バルテュスの腰巻事件?

knockeye2017-12-24

 バルテュスの《夢見るテレーズ》について「少女を性的に扱っている」として撤去を求める活動に一万人の署名が集まっているそうだ。言いたいことは3つ。まずひとつは、これは黒田清輝の裸婦をめぐる「腰巻事件」を思い出させるってこと。もうひとつは、バルテュスの絵を見て性的な連想しか感じないっつうなら、それはそういう風にしか見ないものの方に問題があるってこと。もうひとつはバルテュスの絵そのものについての回想。たぶん、順不同になる。
 バルテュスピカソが「20世紀最後の巨匠」と呼んだ画家だ。その言葉はいろいろに解釈できるだろうけれど、アートの意味そのものが急速に拡大し変容していったピカソ以降の現代芸術家と違って、バルテュスの絵はこしきゆかしい「巨匠」と呼ばれるにふさわしいものだ。

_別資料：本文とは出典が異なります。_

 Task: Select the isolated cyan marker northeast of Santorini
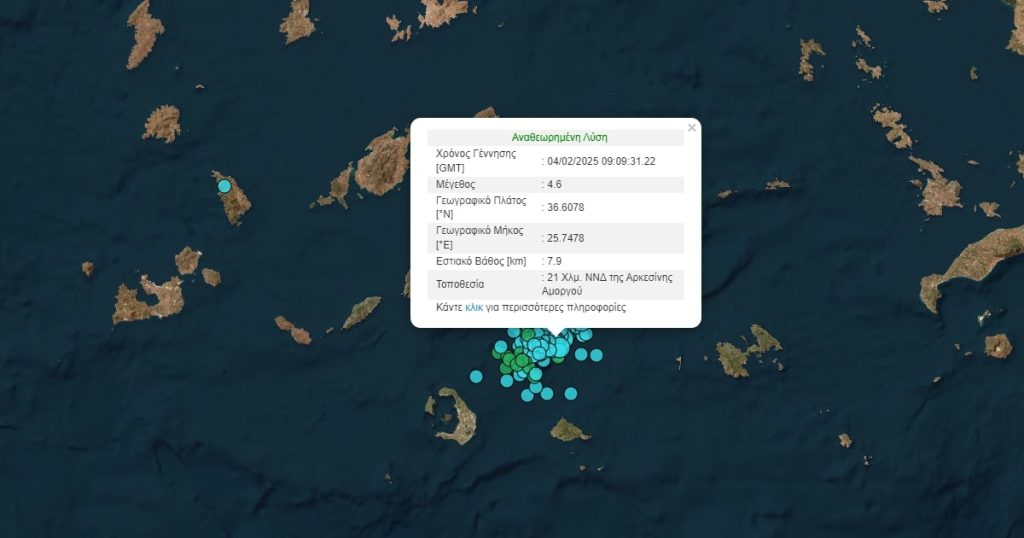[x=476, y=376]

まず、コピーが限りなく不可能に近い。
 大塚国際美術館っていうユニークな美術館がある。名画の数々を陶板に原寸大コピーして展示している。システィーナ礼拝堂の内部や、修復前の《最後の晩餐》を原寸大に再現しているのはそれ自体、面白い試みだと思うけど、同様にして展示してあったバルテュスやサージェントを観て、実物とは全く違うと感じた。現在の写真の技術ではまだ再現できない階調は当然ある。色の微妙さが全く再現できていない。

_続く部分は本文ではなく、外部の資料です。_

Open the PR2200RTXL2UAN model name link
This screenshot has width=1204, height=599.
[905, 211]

 サージェントのは《カーネーション、ユリ、ユリ、バラ》だが、夏の薄暮の空気感が全く出ていない。バルテュスの《美しい日々》は、鏡を見る少女の瞳に映る、暖炉の炎の照り返しが全くなかったかのようだ。
 バルテュス展で紹介されていたインタビュー動画では、バルテュスは照明に細かい注文をつけていた。たんに気難しくてそういうのでないのは、絵を観れば明らかだ。
 そういうバルテュスの絵を見て不愉快に感じるとしたら、それは、そう感じる人間がいやしいだけだ。たとえば、篠山紀信山口百恵をとったグラビア写真を美術館で観たことがあるが、かつてはグラビア誌を飾った写真であっても、美術館でそれを観て劣情をもよおすとしたら、それは、その個人の性癖が異常というだけだ。春画展でさえ、美術館で観るときは劣情を催したりしない。いうのもバカバカしい。
 バルテュスの《夢見るテレーズ》の撤去を求めている連中は、自分たちの性癖が異常ですと宣言しているようなものだ。
 黒田清輝は、日本の油絵の技術を西洋のアカデミズムのレベルに高めた人だが、《裸体婦人像》が展覧会に出展されるとき警察の検察がはいり、絵の下半分を布で覆われるという事件が起きた。一般に「腰巻事件」と呼ばれている。言うまでもなく、布で覆った側が卑しいのだ。しかし、これは1900年の事件だ。現在のアメリカでこれと同じことが起きていることをどう考えればいいのか、ちょっと言葉を失う。